WORK ITEM:
In the records below, take the line with "How do I perform: Click the Price" and all lines after it, and copy them exactly, pictures excluded.

EXERCISE INPUT:
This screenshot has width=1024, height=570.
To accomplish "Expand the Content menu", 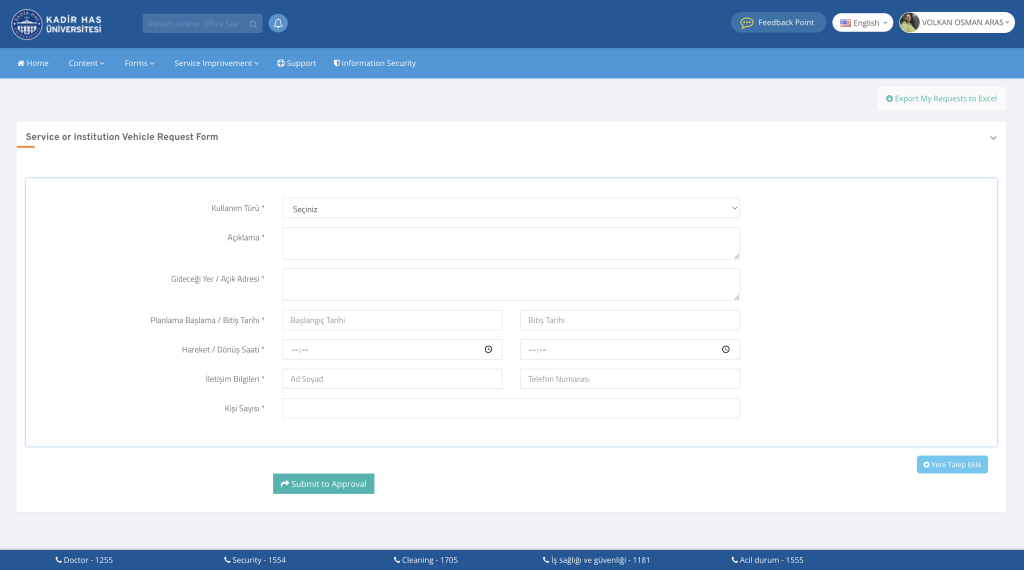I will (x=86, y=63).
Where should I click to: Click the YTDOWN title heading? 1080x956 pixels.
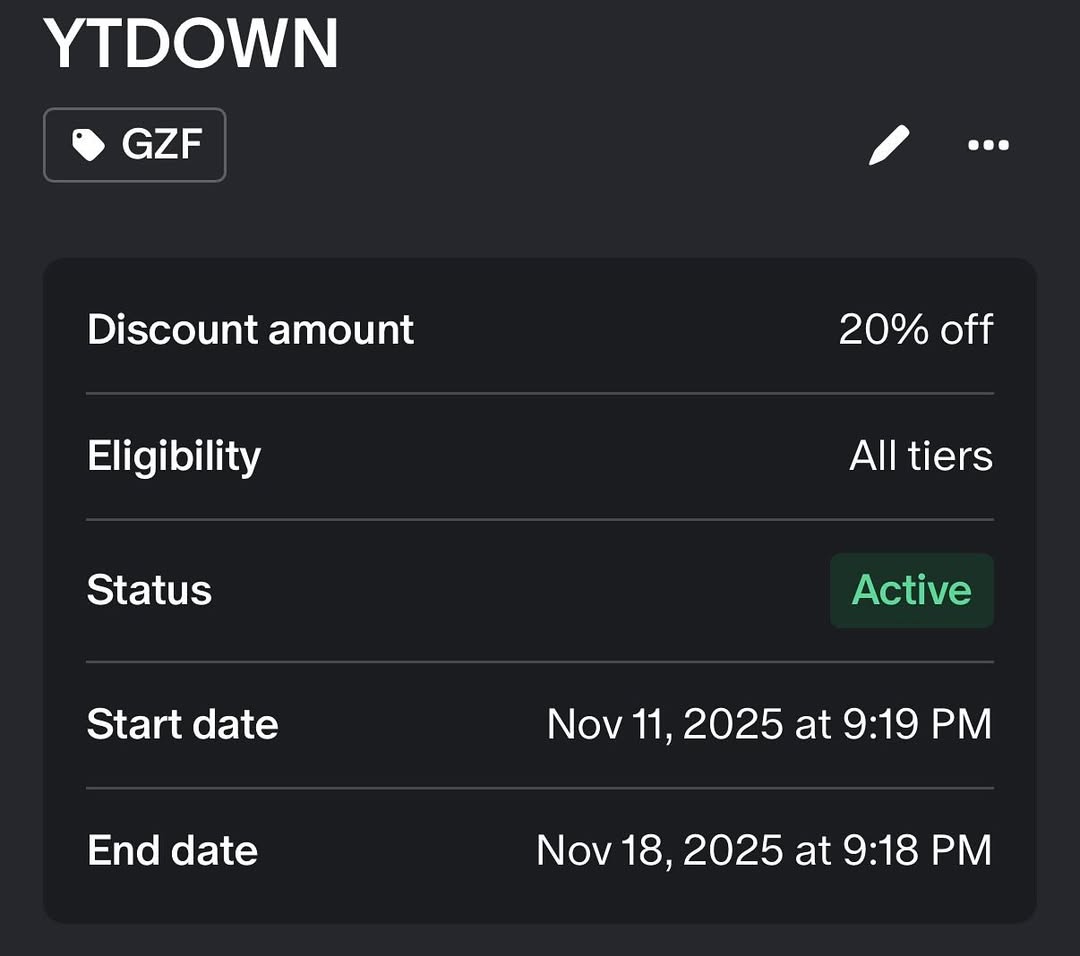click(x=191, y=44)
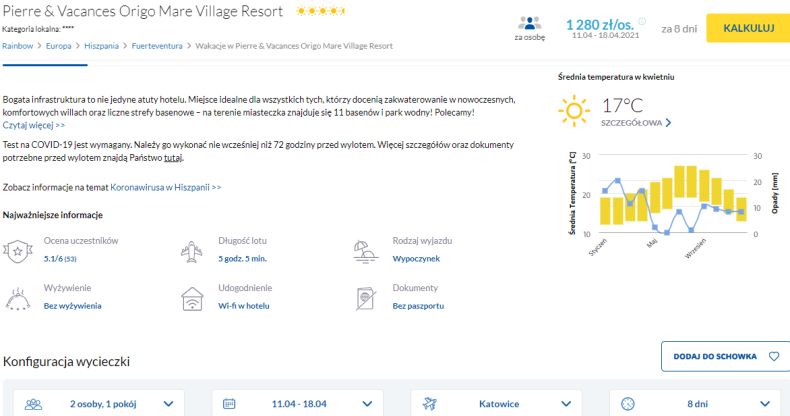790x416 pixels.
Task: Click the yellow KALKULUJ button
Action: (x=748, y=28)
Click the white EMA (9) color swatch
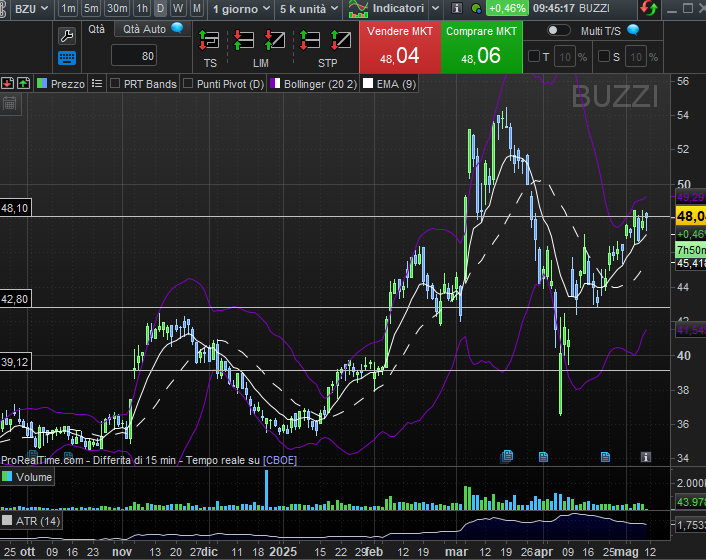706x560 pixels. click(x=368, y=84)

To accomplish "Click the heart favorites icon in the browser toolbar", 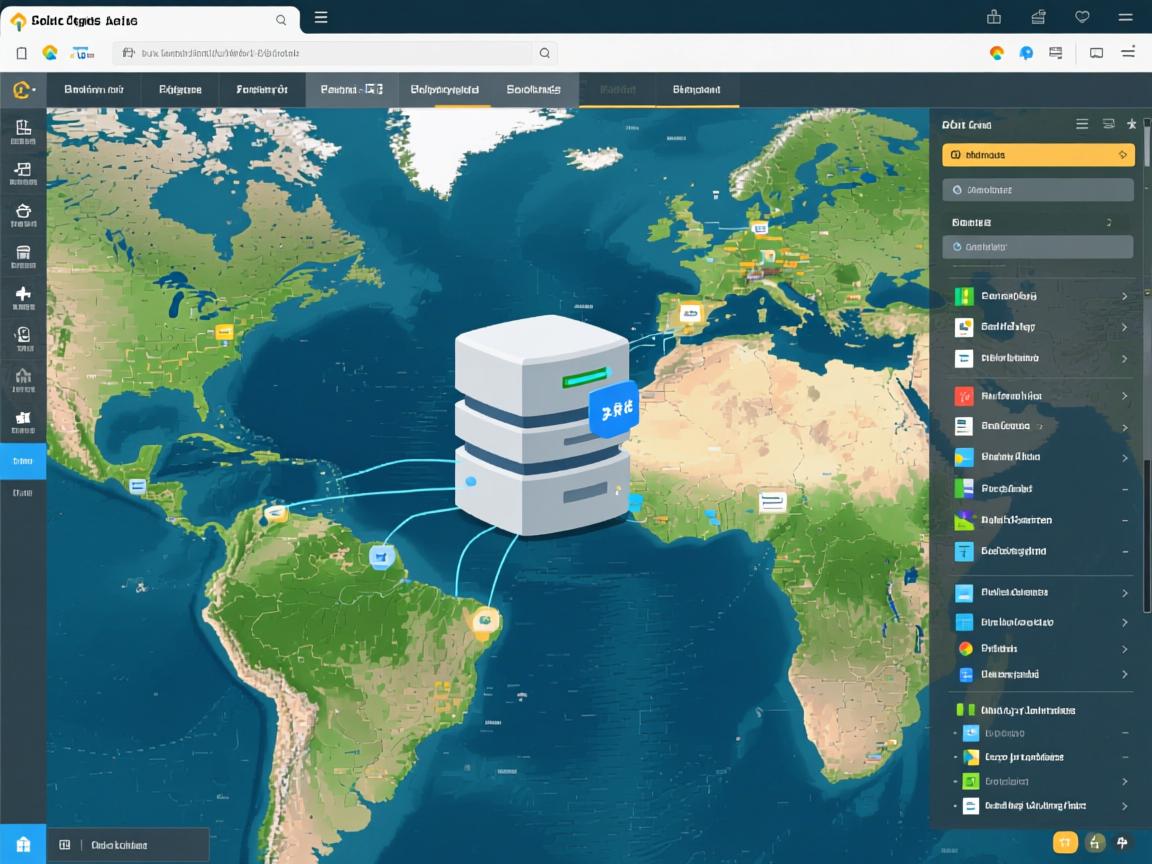I will 1082,17.
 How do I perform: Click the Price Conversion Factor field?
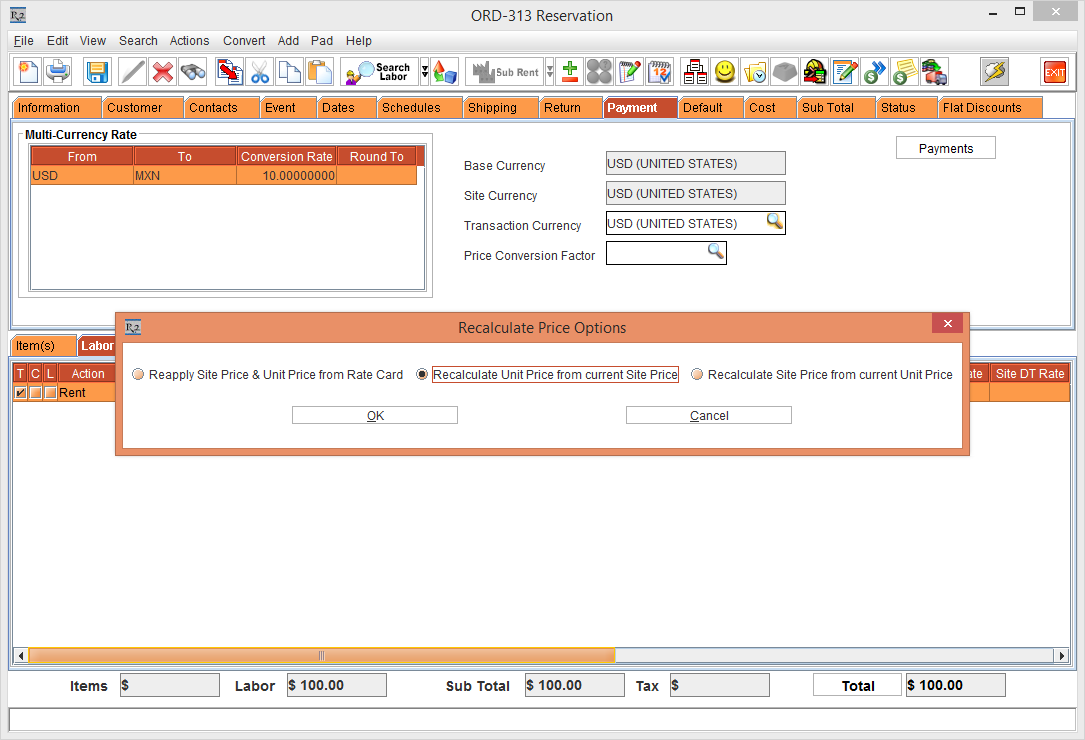[656, 254]
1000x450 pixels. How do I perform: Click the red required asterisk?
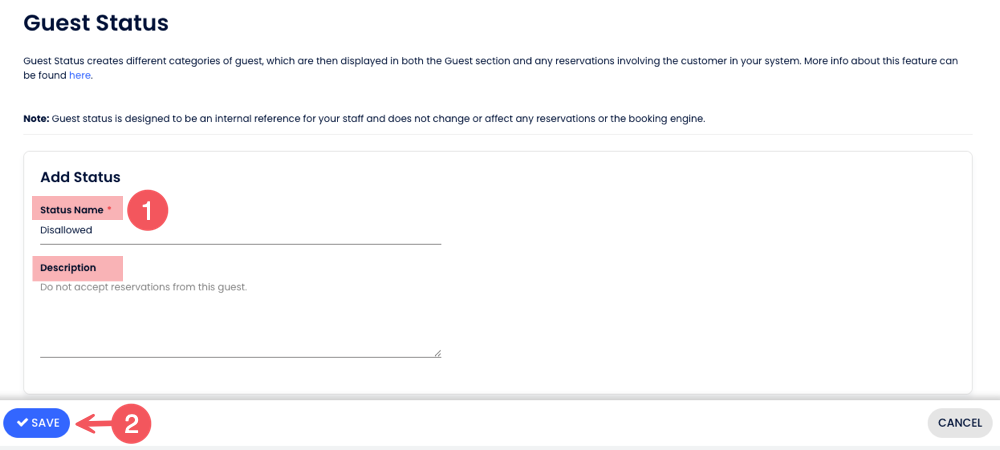(x=109, y=210)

RESPONSE AREA:
 How do I perform: Click the Price Conversion Factor field?
[656, 254]
1000x450 pixels. How do I perform: Click the red required asterisk?
(x=109, y=210)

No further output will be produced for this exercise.